Welcome to my blog. On this page you will find articles I personally write about the photography industry and my work. You will also see blogs showing the photos from many of my photo sessions.
Shooting photos of any subject is just half the job. The other half, perhaps the most difficult half, is photo editing.
There are numerous ways to edit photos. What makes it difficult is when you don’t know what style your client likes. Take one photo, for example. You can make it look several different ways just through editing. You can alter the color. You can make it black and white. You can brighten or darken it. You can blur it. You can put skin smoothing on faces. Sometimes I like to take one photo and deliver it pretty much as shot and then add the same photo into the batch with some different editing techniques. I figure that way the client can choose which one is favored.
Regardless, it’s a good idea to ask clients what they want in their photo editing. Do they want black and white photos? Do they want skin retouching. Do they want moles removed?
One popular technique of photographers is adding vignettes to photos. Those are the darkening or the lightening of the edges of a photo — kind of like putting a halo all the way around. It can look nice on some photos and bad on others. I’ve had clients tell me they don’t want vignettes on their photos. Conversations like that are good to have so you don’t disappoint.
How much photo editing is required will depend on how well the photos were shot. I’ve had some pictures taken that when I look at them, I feel like I don’t need to do anything to them. Sometimes I feel bad, though, if I don’t edit a photo even if I don’t think it needs it. I feel like I’m neglecting something.

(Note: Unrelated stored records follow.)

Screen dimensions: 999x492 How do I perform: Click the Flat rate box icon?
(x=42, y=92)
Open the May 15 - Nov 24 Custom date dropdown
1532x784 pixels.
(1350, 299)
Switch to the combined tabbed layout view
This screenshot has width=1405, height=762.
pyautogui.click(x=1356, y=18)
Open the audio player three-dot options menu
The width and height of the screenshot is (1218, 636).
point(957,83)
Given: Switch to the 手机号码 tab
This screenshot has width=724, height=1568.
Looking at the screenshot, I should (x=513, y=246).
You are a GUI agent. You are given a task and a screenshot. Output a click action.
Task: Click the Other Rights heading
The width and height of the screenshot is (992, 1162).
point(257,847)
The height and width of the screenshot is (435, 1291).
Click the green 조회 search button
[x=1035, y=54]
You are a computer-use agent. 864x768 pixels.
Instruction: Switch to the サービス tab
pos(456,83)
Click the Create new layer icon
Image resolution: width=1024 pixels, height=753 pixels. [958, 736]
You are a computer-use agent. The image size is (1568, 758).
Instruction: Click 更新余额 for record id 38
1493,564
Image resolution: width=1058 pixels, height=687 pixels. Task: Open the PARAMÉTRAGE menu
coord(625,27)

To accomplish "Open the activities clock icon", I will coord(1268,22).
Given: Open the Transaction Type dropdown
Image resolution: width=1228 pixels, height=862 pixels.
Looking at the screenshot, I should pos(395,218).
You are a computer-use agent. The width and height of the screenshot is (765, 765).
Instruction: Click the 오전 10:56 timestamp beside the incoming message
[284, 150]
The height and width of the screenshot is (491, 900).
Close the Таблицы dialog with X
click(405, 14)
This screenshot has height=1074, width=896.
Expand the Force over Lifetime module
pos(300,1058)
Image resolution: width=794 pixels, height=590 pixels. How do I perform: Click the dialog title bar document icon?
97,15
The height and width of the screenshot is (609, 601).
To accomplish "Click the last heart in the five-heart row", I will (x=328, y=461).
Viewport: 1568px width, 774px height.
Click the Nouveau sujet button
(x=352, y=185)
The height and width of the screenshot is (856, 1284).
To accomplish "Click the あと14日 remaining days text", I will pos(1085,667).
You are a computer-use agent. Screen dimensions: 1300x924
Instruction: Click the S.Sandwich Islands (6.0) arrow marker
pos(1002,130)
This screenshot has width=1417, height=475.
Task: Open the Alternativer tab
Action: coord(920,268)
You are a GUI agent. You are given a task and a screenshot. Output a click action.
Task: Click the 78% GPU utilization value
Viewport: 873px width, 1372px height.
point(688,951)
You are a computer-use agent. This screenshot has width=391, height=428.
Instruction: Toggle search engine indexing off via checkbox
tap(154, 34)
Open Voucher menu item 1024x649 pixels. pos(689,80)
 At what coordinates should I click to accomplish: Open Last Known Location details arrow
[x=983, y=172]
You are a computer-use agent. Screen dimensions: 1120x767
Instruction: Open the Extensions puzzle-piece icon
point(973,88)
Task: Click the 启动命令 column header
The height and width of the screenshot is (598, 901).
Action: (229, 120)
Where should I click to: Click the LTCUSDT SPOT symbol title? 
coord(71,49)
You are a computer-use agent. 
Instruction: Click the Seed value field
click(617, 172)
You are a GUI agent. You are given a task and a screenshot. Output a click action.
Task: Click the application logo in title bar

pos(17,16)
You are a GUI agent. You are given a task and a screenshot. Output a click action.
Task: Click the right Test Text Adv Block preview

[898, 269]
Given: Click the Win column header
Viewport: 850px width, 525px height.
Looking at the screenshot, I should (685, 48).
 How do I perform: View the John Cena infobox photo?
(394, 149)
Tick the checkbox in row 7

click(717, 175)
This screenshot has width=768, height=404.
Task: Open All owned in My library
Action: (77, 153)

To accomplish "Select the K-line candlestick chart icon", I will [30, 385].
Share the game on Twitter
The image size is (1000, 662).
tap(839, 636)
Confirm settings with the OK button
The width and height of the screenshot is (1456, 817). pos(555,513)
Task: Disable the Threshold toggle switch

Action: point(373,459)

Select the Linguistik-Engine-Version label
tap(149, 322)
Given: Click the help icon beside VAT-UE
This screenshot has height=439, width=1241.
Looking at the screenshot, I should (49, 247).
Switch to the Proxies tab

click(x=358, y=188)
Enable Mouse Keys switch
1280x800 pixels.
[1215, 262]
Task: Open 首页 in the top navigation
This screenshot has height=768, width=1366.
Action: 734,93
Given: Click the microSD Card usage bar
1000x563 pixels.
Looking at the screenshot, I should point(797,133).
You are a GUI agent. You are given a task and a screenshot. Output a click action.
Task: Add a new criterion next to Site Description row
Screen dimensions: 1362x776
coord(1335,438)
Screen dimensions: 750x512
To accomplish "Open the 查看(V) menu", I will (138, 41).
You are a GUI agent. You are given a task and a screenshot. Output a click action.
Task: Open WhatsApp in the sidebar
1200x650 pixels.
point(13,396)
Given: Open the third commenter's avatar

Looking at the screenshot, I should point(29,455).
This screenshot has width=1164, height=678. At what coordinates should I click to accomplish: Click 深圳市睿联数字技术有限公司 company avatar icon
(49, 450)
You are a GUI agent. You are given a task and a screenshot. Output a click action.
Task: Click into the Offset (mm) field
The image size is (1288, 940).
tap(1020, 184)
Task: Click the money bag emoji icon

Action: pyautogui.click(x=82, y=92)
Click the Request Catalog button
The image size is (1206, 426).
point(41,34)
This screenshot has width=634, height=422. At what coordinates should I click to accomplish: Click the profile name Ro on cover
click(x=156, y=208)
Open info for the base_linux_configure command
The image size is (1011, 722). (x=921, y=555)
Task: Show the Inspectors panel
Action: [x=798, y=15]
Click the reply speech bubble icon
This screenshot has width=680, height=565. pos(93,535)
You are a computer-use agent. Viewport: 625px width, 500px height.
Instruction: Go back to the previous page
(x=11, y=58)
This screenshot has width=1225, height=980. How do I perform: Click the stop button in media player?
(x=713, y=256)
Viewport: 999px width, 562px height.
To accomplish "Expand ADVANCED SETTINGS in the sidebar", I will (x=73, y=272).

Some photos I feel need little editing, however. Normally, all photos need some sort of color adjusting, but some routine candid shots I feel don’t need much editing at all. I generally save the heavy photo editing to the portraits, as those are the ones more likely to be enlarged and framed, so you want to make sure those look their best.
Photographers use different programs to edit photos. I use Adobe Camera Raw for most of my editing along with its companion Photoshop, when needed. Camera Raw will do most of the necessary adjustments. Photoshop is opened only when some more extensive work needs to be done. Many photographers use Adobe Lightroom, but I just find that program a little more cumbersome to use, so I rarely open it.
Photo editing can be an interesting process. It can be fun seeing how many different ways you can make a photo look. The extreme example posted in this blog, for example, shows the photo pretty much as shot compared with one with some heavy editing. I asked a few people which one they liked better. You guessed it — they liked the standard photo editing job best.